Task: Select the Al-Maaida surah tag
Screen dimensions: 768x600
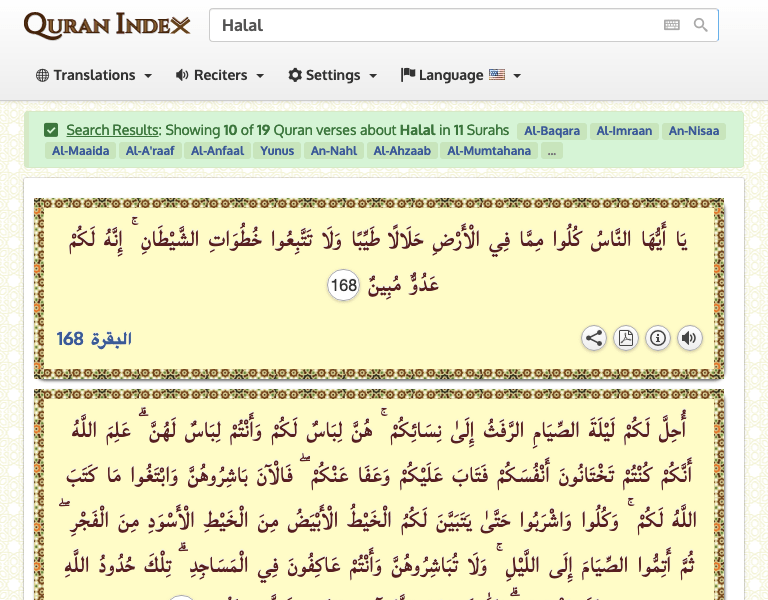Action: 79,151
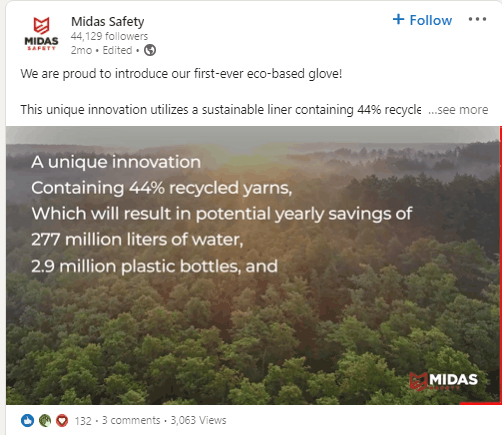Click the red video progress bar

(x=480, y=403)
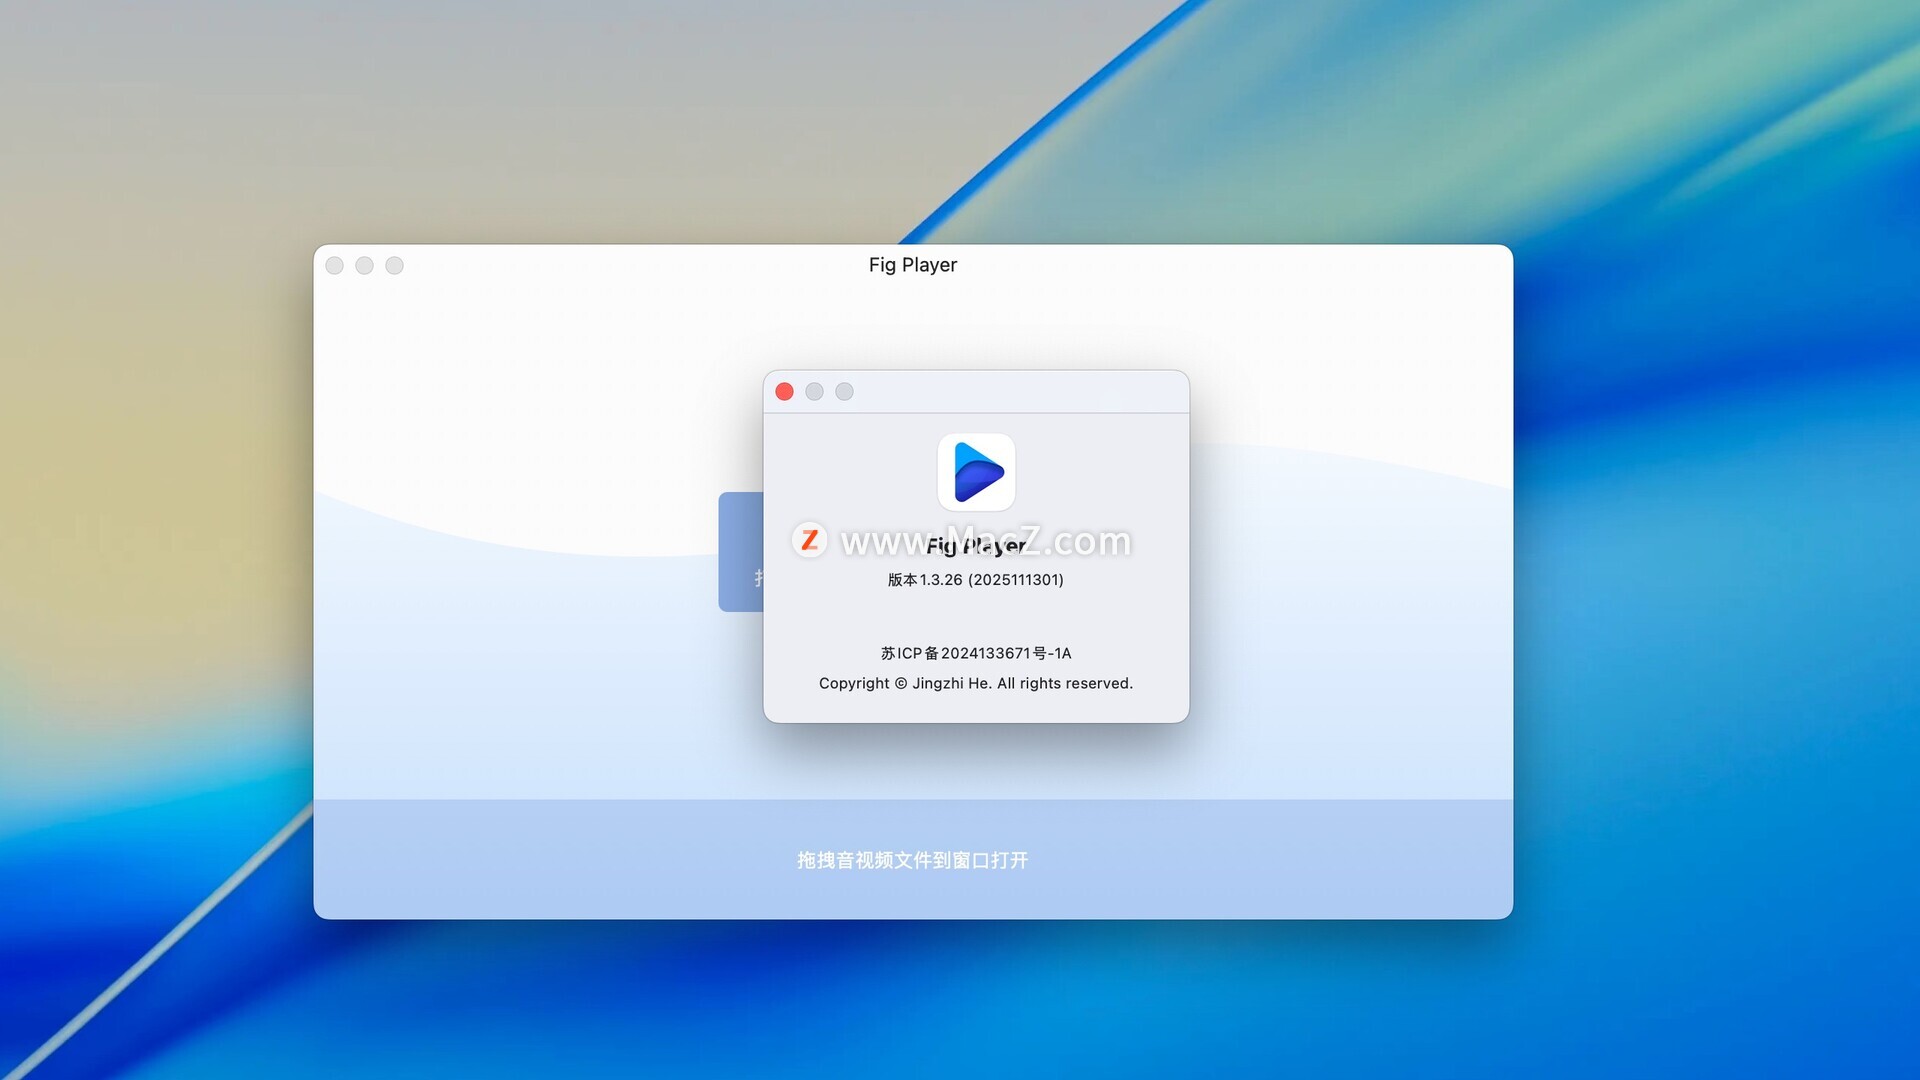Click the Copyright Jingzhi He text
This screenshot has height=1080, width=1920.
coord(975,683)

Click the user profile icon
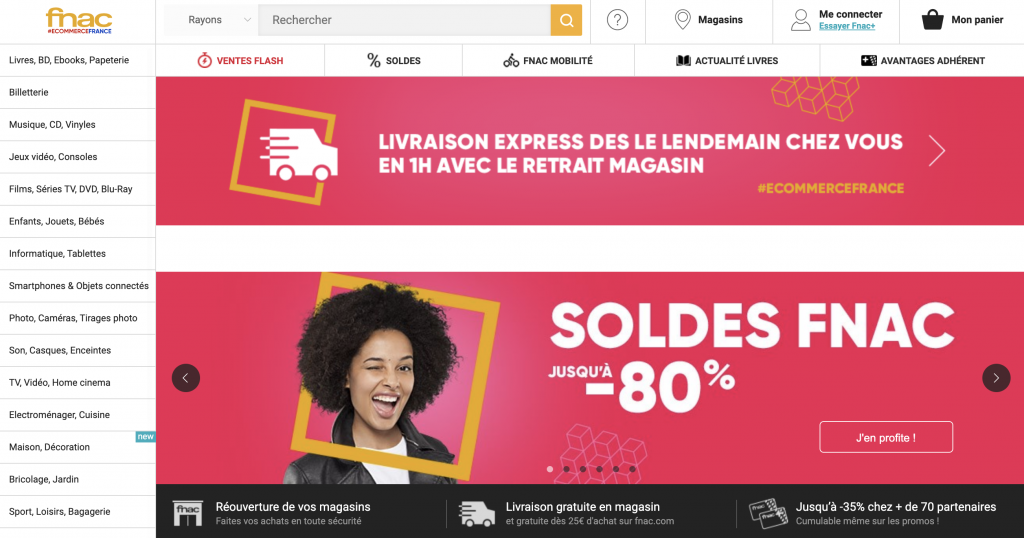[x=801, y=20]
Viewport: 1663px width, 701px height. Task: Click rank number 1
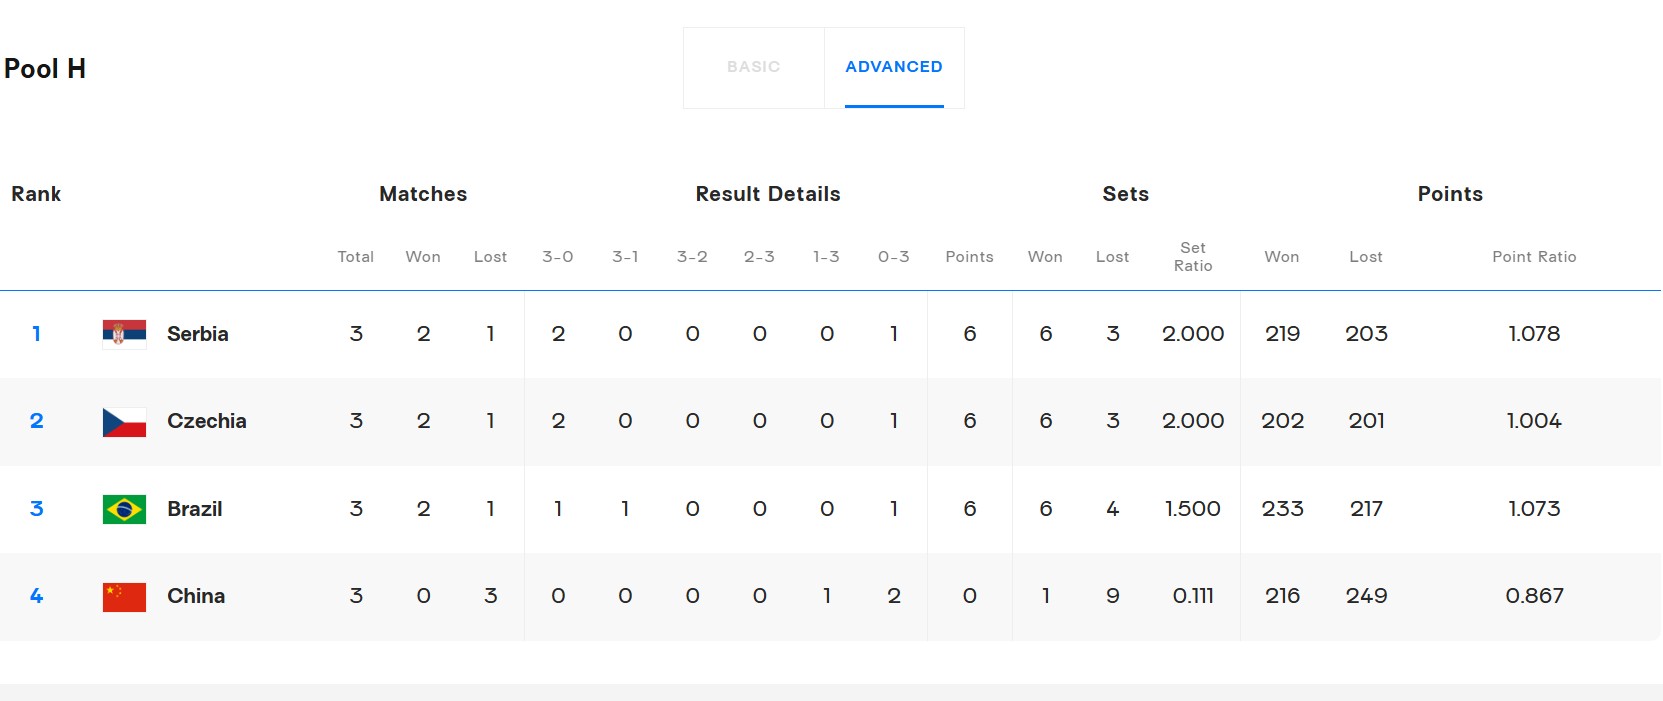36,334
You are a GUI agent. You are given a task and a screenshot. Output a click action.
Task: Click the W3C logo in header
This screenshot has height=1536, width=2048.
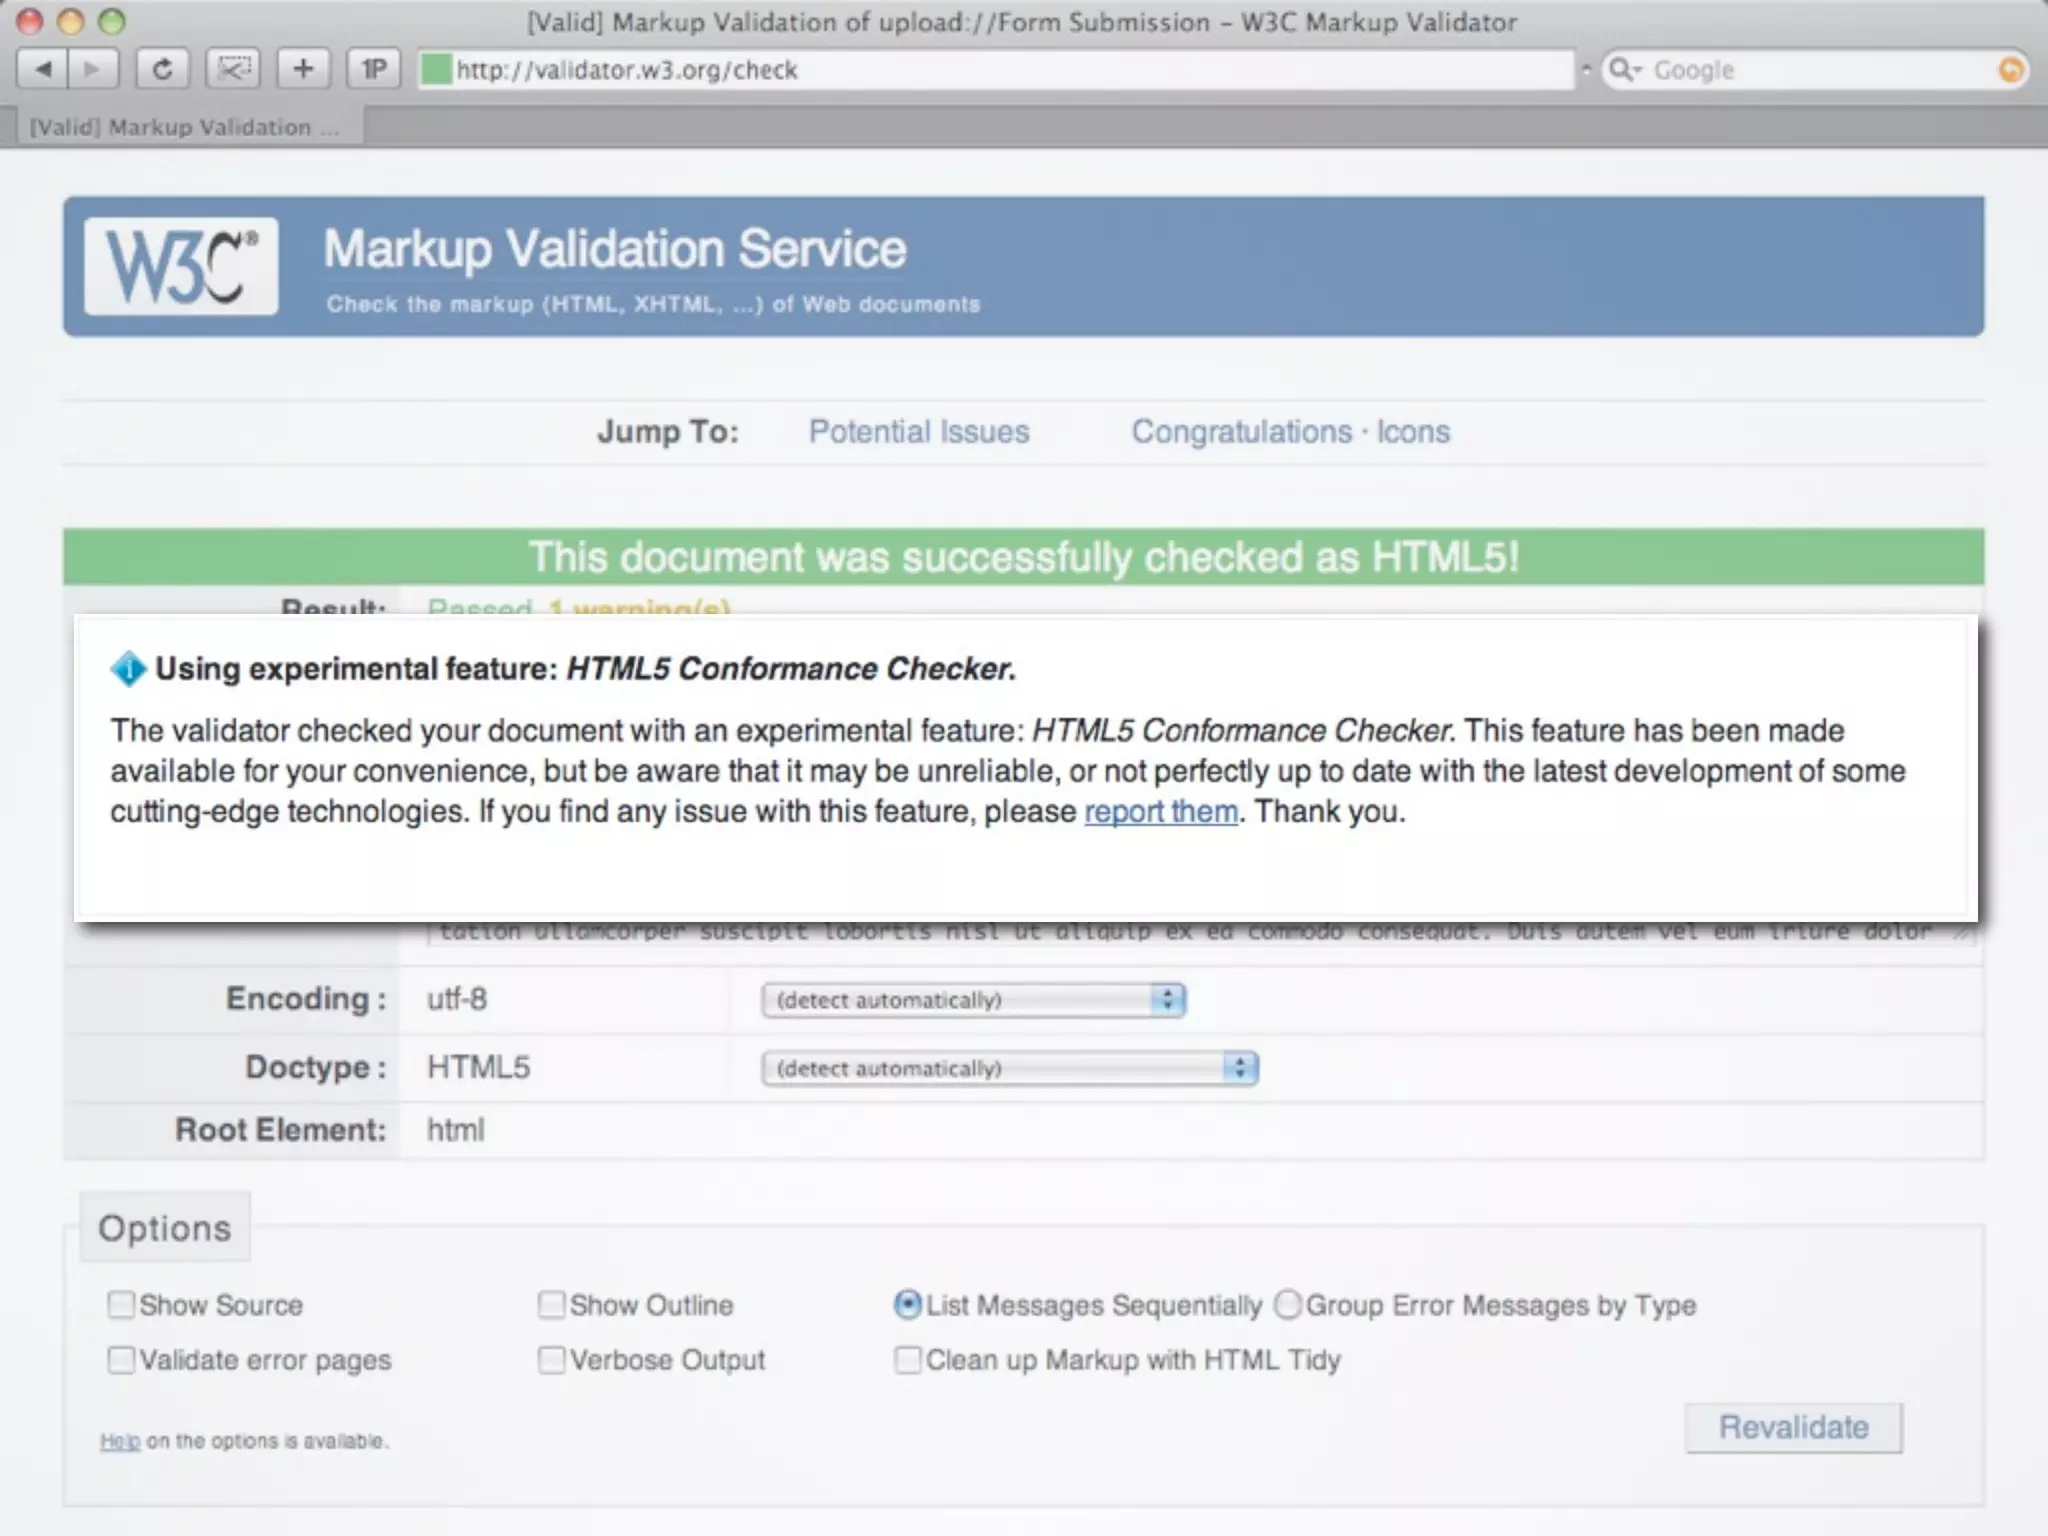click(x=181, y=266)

************

Retype every one of the rows above word for word, leaving out the pictures.

Task: Select the Al-Maaida surah tag
Screen dimensions: 768x600
Action: 79,151
Click the red video progress bar

(x=480, y=403)
Click the Copyright Jingzhi He text
This screenshot has height=1080, width=1920.
coord(975,683)

Click the user profile icon
[x=801, y=20]
Viewport: 1663px width, 701px height. Task: Click rank number 1
36,334
You are a GUI agent. You are given a task and a screenshot. Output a click action.
Task: Click the W3C logo in header
This screenshot has height=1536, width=2048.
click(x=181, y=266)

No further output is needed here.